Figure 3. The Sordes uropatagium is actually displaced wing material towed to the ankles by the displaced radius and ulna.

Impressions of the ulna and radius (click here for rollover image) were identified near the left ankle. These formed the straight lines that were thought by previous authors to be the straight trailing edge of an undamaged wing membrane (Sharov 1971, Unwin and Bakhurina 1994). Unfortunately no prior workers raised the question: how could the trailing edge be taut straight when relaxed?

However, it is interesting to note in figure 1 that the tracings of this area made by Sharov (1971) and Unwin and Bakurina (1994) do not match. What were they each looking at?

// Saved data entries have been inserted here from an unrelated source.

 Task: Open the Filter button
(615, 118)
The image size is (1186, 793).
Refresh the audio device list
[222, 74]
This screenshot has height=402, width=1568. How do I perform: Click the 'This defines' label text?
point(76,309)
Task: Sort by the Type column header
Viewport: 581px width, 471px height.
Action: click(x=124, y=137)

In the Sordes holotype, along with the displaced ulna and radius came a large chunk of wing membrane, now detached, folded upon itself like a ribbon and spanning the ankles, giving the illusion of a uropatagium trailing edge. Note that no trace of this purported uropatagium exists close in to the femora. Instead faint impressions of the twin uropatagia, identical to those of other pterosaurs and Sharovipteryx, are faintly preserved behind each knee.

Figure 5. Sordes from Elgin, Hone and Frey 2011. While we were all hoping for more detail, we got less.

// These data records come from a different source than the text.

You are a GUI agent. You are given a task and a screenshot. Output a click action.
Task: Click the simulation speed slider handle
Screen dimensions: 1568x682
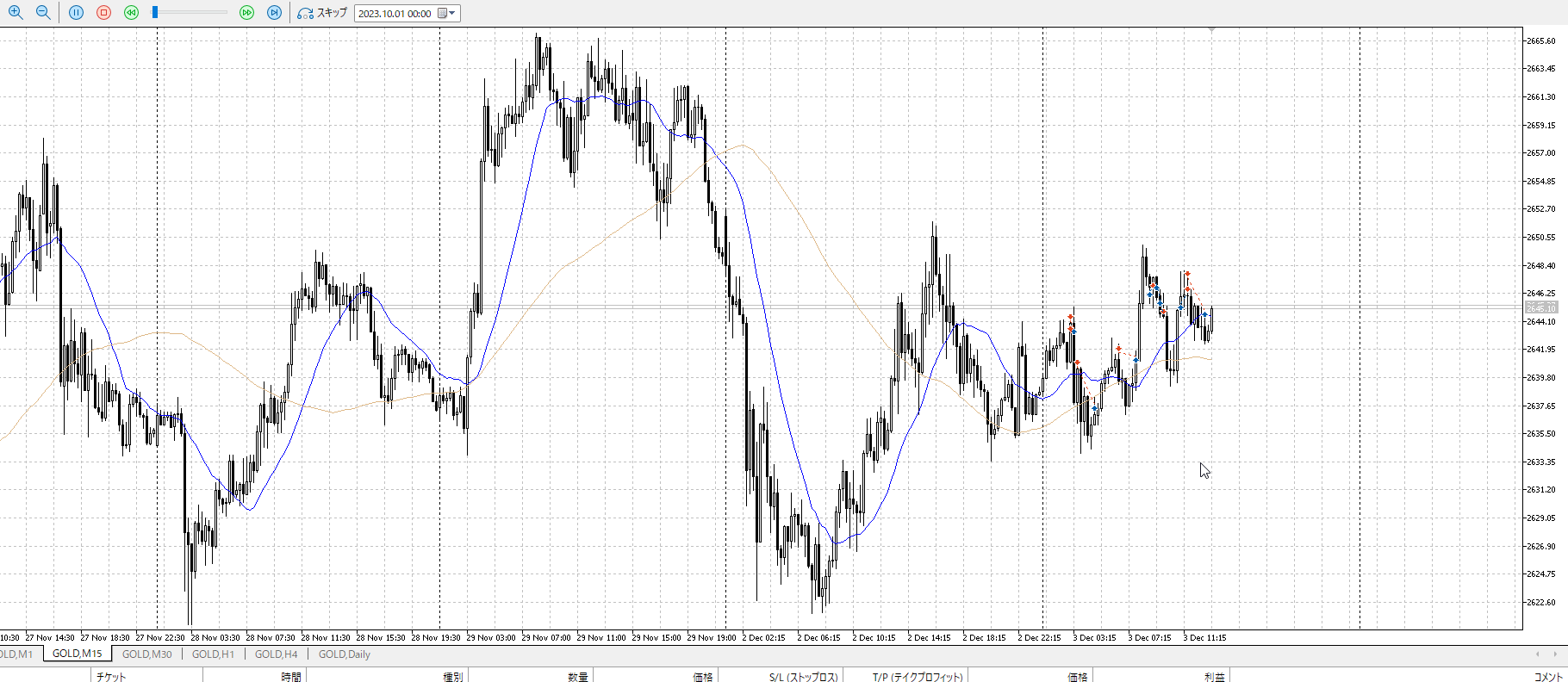[x=155, y=13]
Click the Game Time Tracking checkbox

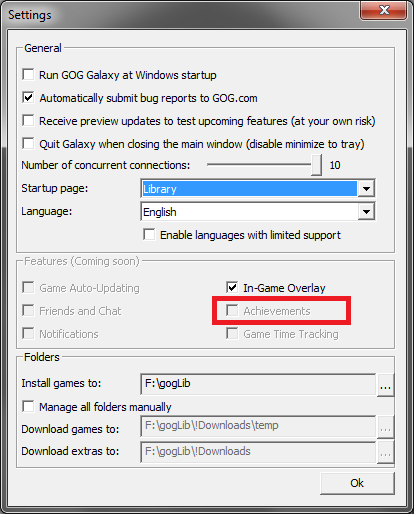click(x=232, y=333)
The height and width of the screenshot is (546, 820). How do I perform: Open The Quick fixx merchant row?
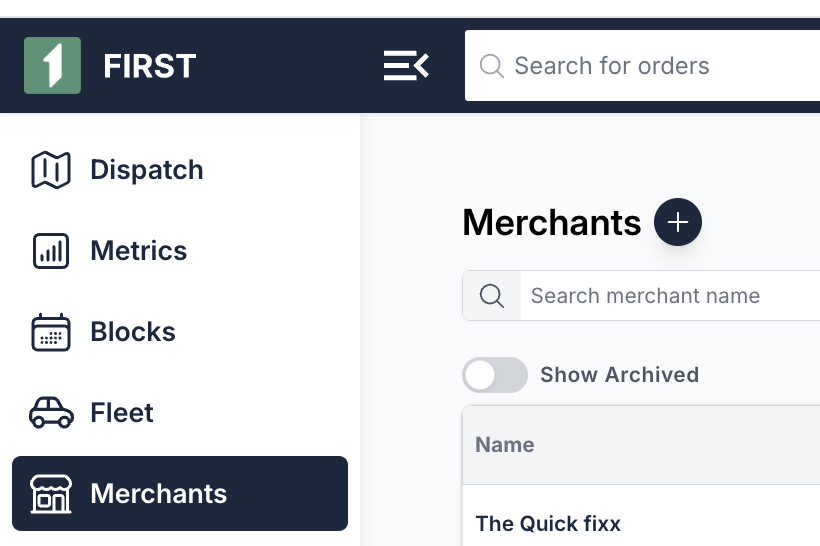pos(548,523)
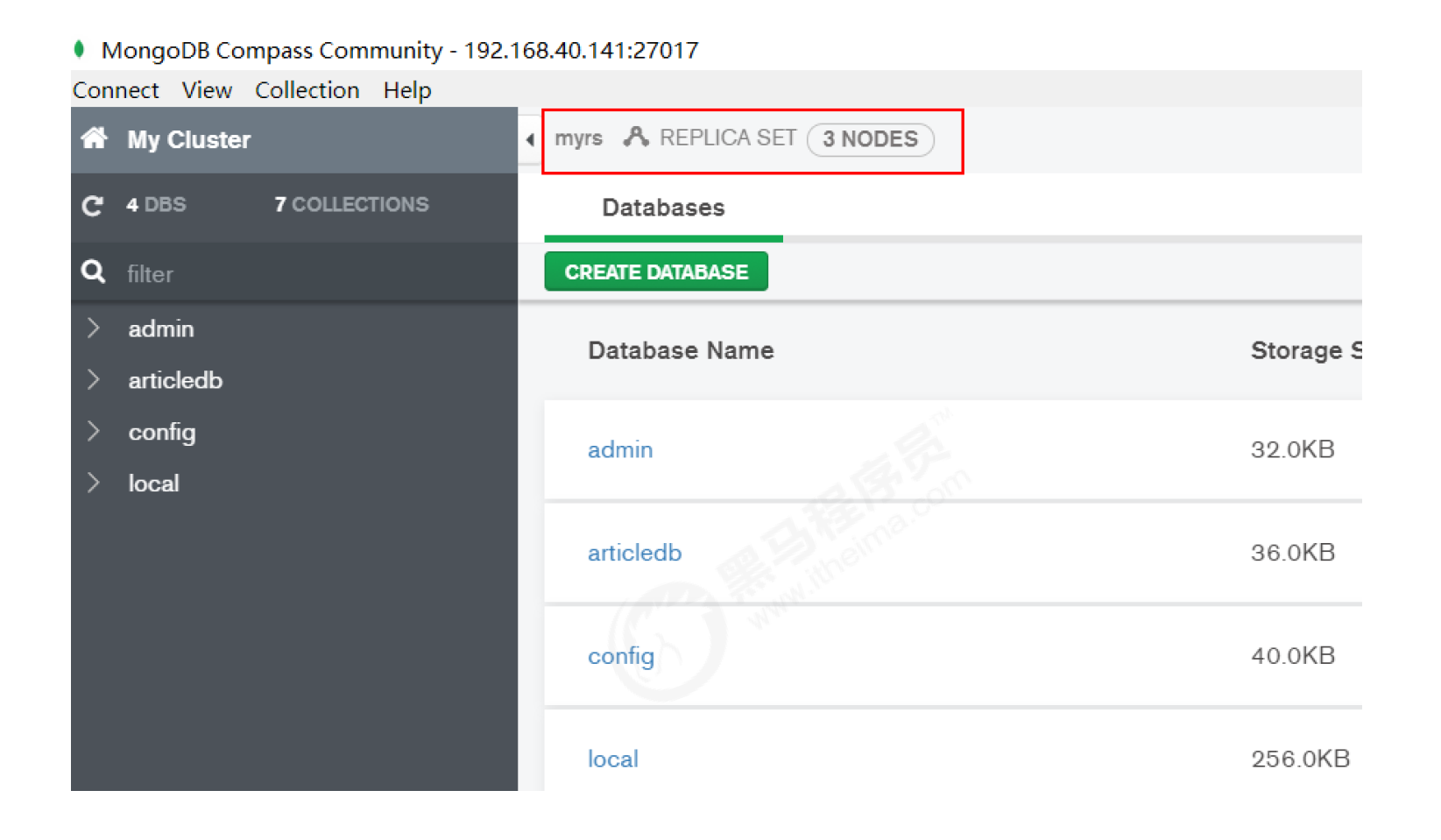Collapse the sidebar with the arrow toggle
The height and width of the screenshot is (840, 1441).
(x=530, y=140)
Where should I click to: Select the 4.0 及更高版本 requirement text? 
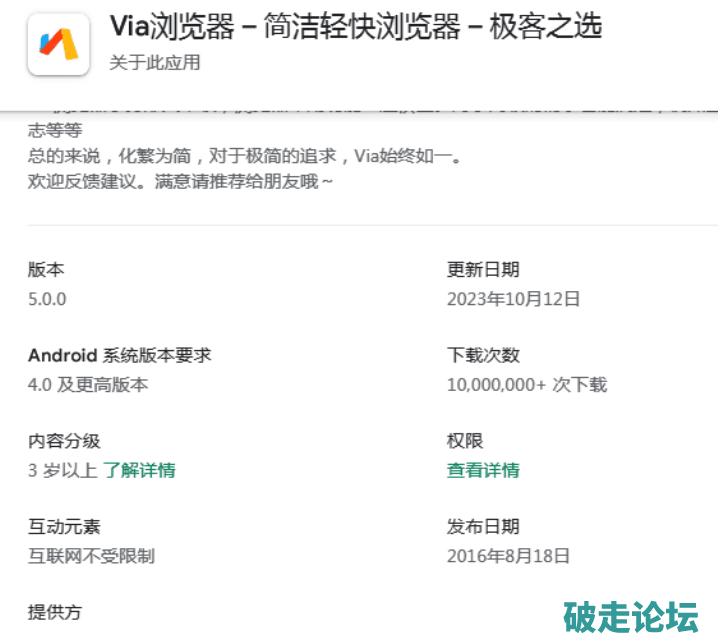click(88, 384)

Figure 4. Sordes from Elgin, Hone and Frey 2011. While we were all hoping for more detail, we got less.

Elgin, Hone and Frey 2011
published a tracing of Sordes, repeating Sharov’s original interpretation, assuming that little to no taphonomic displacement took place (Fig. 4). Based on the left wing membrane trailing edge, this seems to have been traced from Unwin and Bakhurina 1994 (Fig. 1c, more details and links below) rather than Sharov (1971).

Very few pterosaurs are perfect specimens
Prior workers, even after noticing the back-turned cervicals of Sordes, the lack of a skull with identifiable features and the apparent loss of the left free fingers together with m4.1 (originally misidentified as an in-place radius and ulna, Fig. 1c), did not consider the possibility of taphonomic displacement. Nor did they attempt to more accurately trace the skeleton and soft tissue since 1971(!). Nor did they attempt to reconcile the soft tissues of Sordes with those of other pterosaurs, except when Elgin, Hone and Frey (2011) attempted the exact opposite (details and data here and here) with even less detail to their tracings (Fig. 4) than Unwin and Bakhurina (1994)! They explained away all the other wing differences to fit the Sordes model and NOT with greater precision.

Unfortunately
most pterosaur workers (e.g. Unwin 2005; Elgin, Hone and Frey 2011; Witton 2013) continue to reconstruct their pterosaurs with deep chord wing membranes in blind accord with Sharov (1971) rather than changing the Sordes wing to match that of all other pterosaurs (more here on that topic). They argued that the Zittel wing must have been trimmed or must have extended to the ankles. They argued that the Vienna specimen of Pterodactylus (Fig. 4) likewise must have had wings attached to the ankles, when they clearly do not, and explained away the difference with the term, “shrinkage.”

The Vienna Pterodactylus.

Figure 5. The Vienna Pterodactylus. Click to animate. Wing membranes in situ (when folded) then animated to extend them. Contra Elgin, Hone and Frey (2011) there is no shrinkage here or in ANY pterosaur wing membrane. There is only an “explanation” to maintain the Sordes deep chord wing hypothesis when it is the Sordes wing that needs to conform to this very clear data.

If you think this defies all logic,
I agree with you. And yet, it continues…

References
Elgin RA, Hone DWE and Frey E 2011. The extent of the pterosaur flight membrane. Acta Palaeonntologica Polonica 56(1): 99-111.
Peters, D. 1995. Wing shape in pterosaurs. Nature 374, 315-316.
Peters D 2002. A New Model for the Evolution of the Pterosaur Wing – with a twist. Historical Biology 15: 277–301.
Sharov AG 1971. New flying reptiles from the Mesozoic of Kazakhstan and Kirghizia. – Transactions of the Paleontological Institute, Akademia Nauk, USSR, Moscow, 130: 104–113 [in Russian].
Unwin, D. M. 2005. The Pterosaurs fromDeep Time. Pi Press, New York, 347 pp.
Unwin DM and Bakhurina NN 1994. Sordes pilosus and the nature of the pterosaur flight apparatus. Nature 371: 62-64.
Witton M. 2013. Pterosaurs. Princeton University Press. 291 pages.